Georges Perec, dans « Espèces d’espaces », parle des limites de l’espace en disant « l’espace, c’est ce qui arrête le regard (…), c’est quand ça fait un angle, quand il faut tourner pour que ça reparte. (…) l’espace, ça a des bords. » Rachel Witheread explore justement ces bords en faisant des moulages d’espaces qu’elle nous restitue comme des pleins. Ce faisant, elle nous parle de mémoire, de matérialisation, d’immortalisation, de momification, de l’absence et du silence dont elle remplie les vides. Eduardo Chillida joue avec les pleins et les vides de la matière comme avec deux contraires nécessaires. Certaines de ses sculptures, certains de ses dessins, pleins et denses, évoquent pourtant des espaces. Notre regard fait automatiquement ce basculement.

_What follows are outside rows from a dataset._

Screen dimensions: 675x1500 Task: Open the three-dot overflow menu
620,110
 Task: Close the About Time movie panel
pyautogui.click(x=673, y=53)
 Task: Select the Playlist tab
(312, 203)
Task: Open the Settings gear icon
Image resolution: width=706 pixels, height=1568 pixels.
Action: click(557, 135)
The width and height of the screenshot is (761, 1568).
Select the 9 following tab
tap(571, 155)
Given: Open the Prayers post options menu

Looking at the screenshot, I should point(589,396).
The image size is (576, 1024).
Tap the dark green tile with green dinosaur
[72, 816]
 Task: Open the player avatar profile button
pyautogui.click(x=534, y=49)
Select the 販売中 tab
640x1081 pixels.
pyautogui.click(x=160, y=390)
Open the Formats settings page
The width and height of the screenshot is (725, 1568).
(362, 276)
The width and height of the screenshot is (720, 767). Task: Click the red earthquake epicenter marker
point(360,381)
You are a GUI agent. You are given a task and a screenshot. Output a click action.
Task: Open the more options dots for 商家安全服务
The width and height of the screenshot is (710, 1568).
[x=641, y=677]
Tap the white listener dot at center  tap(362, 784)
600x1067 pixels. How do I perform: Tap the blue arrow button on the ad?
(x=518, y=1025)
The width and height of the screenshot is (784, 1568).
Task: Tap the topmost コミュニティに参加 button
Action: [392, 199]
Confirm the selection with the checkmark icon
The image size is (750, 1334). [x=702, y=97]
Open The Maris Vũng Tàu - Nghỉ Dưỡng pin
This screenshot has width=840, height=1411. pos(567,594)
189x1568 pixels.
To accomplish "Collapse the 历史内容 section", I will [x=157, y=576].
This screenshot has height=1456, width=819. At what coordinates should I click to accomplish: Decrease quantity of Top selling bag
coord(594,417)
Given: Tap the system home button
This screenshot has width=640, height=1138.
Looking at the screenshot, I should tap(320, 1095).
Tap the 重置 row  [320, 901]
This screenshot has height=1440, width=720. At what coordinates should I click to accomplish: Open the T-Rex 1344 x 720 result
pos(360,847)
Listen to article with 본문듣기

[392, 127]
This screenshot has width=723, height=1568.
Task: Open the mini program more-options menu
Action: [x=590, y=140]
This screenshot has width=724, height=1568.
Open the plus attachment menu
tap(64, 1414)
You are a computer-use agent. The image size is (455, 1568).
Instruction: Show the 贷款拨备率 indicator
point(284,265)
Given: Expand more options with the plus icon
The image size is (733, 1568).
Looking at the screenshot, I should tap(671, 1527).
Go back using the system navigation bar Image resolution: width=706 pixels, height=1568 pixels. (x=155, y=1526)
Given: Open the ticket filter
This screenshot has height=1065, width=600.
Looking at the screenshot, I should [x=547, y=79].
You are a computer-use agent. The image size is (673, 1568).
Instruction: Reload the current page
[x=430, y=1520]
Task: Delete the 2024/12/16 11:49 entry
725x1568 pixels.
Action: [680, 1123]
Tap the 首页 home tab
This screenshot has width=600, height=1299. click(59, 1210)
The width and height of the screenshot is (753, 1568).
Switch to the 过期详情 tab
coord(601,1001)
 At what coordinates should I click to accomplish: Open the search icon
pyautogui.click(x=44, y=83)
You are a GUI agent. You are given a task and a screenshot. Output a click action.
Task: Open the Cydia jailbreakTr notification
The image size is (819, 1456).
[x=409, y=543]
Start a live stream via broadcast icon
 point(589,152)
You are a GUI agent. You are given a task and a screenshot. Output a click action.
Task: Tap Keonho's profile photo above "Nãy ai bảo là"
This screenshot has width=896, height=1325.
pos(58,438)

Dans ce travail, les étudiants se sont intéressés aux limites continues et périphériques – murs, sol, plafond, angles, bords, volumes en saillie ou en retrait, portes, fenêtres… – qui ceinturent un espace « intérieur » et finalement pourraient nous faire croire que celui-ci est creusé dans la matière. Après le relevé précis d’un espace choisi, chaque étudiant de Mise A Niveau Arts Appliqués a réalisé ses plans puis un coffrage correspondant aux limites intérieures de l’espace, dans lequel a été coulé du plâtre. Certains ont intégré le mobilier aux « bords de l’espace » qui s’est trouvé du coup soustrait au moulage. Ce jeu d’inversion des vides et des pleins a permis de transformer « l’espace disponible » en objet que l’on peut appréhender, observer dans chacun de ses détails, depuis l’extérieur. Un travail photographique a suivi ce travail d’empreinte, dans lequel les « objets » ont été manipulés, assemblés et dans lequel également leur échelle est devenue relative. (Frédéric Limonet)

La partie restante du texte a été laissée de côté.